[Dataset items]

====

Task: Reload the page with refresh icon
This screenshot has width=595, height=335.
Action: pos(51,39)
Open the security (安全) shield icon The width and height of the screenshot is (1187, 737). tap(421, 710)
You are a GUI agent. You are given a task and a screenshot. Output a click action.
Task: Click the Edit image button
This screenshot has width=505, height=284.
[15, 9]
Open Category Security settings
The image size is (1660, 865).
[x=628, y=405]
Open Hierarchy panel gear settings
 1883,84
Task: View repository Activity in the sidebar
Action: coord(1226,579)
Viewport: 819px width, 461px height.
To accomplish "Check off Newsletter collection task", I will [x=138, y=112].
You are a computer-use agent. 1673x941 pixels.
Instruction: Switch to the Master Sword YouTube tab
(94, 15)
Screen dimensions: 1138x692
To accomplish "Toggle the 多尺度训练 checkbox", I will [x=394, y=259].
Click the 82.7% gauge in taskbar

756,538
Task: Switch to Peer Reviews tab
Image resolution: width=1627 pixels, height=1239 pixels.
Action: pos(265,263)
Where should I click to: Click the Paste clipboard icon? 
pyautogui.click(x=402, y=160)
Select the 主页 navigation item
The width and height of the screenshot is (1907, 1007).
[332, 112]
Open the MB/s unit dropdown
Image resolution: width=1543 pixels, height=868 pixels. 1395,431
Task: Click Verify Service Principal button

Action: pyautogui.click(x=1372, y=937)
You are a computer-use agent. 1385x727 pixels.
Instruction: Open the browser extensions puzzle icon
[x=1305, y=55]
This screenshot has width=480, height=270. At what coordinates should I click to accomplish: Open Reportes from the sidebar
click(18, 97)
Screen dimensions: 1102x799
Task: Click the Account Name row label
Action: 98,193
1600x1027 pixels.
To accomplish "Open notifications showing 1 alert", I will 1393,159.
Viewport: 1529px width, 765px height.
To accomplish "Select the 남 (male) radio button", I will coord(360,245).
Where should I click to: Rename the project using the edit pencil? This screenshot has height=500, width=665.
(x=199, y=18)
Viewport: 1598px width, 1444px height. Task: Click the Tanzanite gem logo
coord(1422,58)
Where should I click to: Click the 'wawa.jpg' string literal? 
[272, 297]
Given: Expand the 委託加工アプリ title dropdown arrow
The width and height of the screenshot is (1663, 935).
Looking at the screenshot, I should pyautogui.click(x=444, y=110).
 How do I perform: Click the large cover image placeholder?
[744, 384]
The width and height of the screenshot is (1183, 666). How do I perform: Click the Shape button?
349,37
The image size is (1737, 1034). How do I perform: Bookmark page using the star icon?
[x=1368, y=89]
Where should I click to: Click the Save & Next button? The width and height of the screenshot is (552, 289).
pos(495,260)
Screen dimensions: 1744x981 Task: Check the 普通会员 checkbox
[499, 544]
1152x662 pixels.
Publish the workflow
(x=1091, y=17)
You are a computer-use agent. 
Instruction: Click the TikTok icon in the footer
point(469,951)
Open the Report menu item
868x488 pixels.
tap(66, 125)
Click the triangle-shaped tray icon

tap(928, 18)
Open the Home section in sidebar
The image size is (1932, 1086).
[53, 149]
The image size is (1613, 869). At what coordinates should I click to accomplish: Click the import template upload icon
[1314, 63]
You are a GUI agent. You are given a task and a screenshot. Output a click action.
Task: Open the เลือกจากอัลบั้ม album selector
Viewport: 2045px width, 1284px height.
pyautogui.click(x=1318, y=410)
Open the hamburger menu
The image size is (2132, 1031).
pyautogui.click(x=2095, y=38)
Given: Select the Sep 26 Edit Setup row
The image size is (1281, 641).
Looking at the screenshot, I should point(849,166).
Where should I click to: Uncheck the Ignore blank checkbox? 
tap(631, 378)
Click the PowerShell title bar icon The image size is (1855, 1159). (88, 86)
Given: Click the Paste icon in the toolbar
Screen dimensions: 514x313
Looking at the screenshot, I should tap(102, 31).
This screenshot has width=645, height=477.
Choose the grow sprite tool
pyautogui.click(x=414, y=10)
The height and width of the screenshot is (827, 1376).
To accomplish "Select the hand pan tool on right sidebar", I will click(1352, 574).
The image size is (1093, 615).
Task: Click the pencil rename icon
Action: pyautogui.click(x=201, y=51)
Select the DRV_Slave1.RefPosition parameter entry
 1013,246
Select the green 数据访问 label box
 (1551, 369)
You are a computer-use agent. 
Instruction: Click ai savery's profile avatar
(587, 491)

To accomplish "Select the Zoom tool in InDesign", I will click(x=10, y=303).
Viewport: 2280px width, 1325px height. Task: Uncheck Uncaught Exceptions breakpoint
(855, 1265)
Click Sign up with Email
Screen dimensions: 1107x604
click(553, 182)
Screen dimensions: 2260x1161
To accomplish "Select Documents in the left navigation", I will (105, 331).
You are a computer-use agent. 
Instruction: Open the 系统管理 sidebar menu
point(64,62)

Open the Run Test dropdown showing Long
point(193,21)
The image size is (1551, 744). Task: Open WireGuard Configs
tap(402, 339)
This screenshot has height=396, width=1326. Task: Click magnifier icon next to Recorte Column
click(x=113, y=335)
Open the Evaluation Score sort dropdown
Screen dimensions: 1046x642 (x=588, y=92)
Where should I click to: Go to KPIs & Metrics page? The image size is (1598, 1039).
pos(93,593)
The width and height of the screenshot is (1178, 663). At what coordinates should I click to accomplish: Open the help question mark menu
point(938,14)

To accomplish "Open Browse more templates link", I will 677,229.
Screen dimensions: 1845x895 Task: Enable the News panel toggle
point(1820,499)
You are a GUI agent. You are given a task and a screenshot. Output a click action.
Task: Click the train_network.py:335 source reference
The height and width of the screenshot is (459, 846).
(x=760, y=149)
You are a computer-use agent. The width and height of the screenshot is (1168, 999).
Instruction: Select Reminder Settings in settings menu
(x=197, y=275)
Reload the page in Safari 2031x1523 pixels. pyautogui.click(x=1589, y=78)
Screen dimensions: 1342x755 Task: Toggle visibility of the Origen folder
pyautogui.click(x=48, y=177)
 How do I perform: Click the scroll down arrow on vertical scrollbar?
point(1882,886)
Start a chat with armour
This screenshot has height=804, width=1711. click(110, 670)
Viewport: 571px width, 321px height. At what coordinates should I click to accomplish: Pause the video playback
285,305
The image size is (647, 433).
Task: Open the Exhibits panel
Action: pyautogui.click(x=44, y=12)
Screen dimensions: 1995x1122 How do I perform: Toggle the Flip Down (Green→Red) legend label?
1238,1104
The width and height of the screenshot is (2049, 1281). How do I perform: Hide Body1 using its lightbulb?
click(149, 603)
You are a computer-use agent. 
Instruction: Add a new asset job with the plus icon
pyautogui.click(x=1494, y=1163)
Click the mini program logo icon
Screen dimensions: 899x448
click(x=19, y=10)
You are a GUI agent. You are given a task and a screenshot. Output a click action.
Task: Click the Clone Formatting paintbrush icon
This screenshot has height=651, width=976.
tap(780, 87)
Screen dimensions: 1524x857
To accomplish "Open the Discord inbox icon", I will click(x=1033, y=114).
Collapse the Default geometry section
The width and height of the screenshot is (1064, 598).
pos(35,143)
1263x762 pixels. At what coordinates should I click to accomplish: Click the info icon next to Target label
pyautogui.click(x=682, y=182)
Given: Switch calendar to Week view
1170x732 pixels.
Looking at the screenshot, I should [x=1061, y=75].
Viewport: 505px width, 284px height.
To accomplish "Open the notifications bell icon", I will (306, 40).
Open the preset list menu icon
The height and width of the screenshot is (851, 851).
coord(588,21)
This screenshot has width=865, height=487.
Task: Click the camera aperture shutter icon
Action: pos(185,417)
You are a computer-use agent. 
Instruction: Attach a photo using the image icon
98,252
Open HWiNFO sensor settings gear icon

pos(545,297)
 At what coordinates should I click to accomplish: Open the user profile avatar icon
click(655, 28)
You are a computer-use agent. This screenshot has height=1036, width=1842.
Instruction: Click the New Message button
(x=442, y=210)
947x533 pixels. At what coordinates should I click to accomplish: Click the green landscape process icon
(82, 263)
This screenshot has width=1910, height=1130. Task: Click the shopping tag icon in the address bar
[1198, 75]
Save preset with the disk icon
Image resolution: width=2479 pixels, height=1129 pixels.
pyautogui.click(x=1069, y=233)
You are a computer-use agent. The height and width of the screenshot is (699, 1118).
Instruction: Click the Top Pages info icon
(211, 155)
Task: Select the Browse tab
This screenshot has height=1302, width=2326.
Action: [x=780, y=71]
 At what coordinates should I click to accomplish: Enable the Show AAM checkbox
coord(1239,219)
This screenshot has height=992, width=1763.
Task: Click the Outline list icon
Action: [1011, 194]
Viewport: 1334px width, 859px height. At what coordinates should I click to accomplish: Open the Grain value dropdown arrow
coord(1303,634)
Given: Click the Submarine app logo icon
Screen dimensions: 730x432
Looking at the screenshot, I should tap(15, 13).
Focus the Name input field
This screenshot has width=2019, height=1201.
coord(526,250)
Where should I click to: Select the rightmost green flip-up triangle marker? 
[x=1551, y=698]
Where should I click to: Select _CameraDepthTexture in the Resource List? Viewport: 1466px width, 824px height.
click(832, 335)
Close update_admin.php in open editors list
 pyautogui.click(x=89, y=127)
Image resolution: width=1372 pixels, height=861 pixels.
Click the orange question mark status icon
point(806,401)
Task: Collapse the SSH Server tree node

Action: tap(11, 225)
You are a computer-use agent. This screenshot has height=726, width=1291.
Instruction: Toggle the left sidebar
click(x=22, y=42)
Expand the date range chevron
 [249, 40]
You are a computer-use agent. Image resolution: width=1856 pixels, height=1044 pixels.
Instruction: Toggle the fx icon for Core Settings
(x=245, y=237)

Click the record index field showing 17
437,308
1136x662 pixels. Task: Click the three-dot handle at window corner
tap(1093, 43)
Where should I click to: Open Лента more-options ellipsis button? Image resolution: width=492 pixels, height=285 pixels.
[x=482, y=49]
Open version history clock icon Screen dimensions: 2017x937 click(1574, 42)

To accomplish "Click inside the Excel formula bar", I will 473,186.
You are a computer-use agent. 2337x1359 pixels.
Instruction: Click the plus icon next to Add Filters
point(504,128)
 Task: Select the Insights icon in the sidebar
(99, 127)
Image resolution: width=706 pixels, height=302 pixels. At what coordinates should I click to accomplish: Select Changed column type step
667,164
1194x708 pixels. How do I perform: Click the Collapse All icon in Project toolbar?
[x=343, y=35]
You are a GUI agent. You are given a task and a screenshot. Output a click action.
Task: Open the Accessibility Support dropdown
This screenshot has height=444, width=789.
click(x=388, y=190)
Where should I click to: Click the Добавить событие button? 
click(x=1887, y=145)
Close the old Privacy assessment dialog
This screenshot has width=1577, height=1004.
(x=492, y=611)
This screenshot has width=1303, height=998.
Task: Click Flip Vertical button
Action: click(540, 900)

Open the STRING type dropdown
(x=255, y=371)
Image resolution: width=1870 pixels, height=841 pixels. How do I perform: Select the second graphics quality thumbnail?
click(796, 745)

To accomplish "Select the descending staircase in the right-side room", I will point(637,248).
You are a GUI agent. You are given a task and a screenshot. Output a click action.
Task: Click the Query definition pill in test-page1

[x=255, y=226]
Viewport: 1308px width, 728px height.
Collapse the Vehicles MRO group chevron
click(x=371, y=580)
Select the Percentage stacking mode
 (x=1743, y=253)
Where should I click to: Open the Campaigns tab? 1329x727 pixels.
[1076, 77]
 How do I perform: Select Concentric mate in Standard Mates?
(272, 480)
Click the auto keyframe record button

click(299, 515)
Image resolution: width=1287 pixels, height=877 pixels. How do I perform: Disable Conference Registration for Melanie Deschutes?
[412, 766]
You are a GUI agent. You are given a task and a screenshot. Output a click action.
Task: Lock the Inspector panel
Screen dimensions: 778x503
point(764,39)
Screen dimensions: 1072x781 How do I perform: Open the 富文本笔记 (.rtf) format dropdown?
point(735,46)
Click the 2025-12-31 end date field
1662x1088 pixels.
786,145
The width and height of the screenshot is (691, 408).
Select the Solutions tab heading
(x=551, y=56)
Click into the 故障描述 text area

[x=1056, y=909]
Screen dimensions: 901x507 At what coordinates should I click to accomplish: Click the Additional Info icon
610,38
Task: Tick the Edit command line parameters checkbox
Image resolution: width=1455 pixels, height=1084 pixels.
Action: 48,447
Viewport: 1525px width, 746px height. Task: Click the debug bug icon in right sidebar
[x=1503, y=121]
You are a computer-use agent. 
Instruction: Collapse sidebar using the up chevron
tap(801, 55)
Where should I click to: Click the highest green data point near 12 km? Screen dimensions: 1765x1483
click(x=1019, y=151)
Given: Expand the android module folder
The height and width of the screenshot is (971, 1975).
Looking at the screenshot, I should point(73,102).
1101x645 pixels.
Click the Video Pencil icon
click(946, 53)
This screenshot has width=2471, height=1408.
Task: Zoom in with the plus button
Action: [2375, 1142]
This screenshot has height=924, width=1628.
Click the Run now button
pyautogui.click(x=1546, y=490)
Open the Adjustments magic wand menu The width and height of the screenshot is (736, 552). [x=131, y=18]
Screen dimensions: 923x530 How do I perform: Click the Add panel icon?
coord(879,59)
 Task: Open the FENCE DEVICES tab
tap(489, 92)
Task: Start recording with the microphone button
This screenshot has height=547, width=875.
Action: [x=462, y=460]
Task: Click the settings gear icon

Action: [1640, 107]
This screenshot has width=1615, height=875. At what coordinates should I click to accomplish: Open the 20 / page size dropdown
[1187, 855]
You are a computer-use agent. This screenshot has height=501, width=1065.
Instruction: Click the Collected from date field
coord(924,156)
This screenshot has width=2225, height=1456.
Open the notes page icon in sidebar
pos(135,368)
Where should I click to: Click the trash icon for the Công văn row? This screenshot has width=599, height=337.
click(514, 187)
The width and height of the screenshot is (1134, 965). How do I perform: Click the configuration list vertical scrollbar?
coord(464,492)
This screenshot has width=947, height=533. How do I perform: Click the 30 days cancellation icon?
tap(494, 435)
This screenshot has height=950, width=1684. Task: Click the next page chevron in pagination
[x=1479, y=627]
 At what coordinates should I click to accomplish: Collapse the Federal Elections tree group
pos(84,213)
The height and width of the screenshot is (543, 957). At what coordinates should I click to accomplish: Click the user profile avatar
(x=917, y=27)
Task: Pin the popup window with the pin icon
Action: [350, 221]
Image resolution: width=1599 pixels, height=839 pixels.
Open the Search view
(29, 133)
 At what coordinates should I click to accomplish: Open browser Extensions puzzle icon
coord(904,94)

====

§ WHAT TO WORK ON: Every line with "Reload" in it should be copied from the entries.

§ RESPONSE BOX:
Task: Reload the page with refresh icon
Reload the page in Safari 2031x1523 pixels. pyautogui.click(x=1589, y=78)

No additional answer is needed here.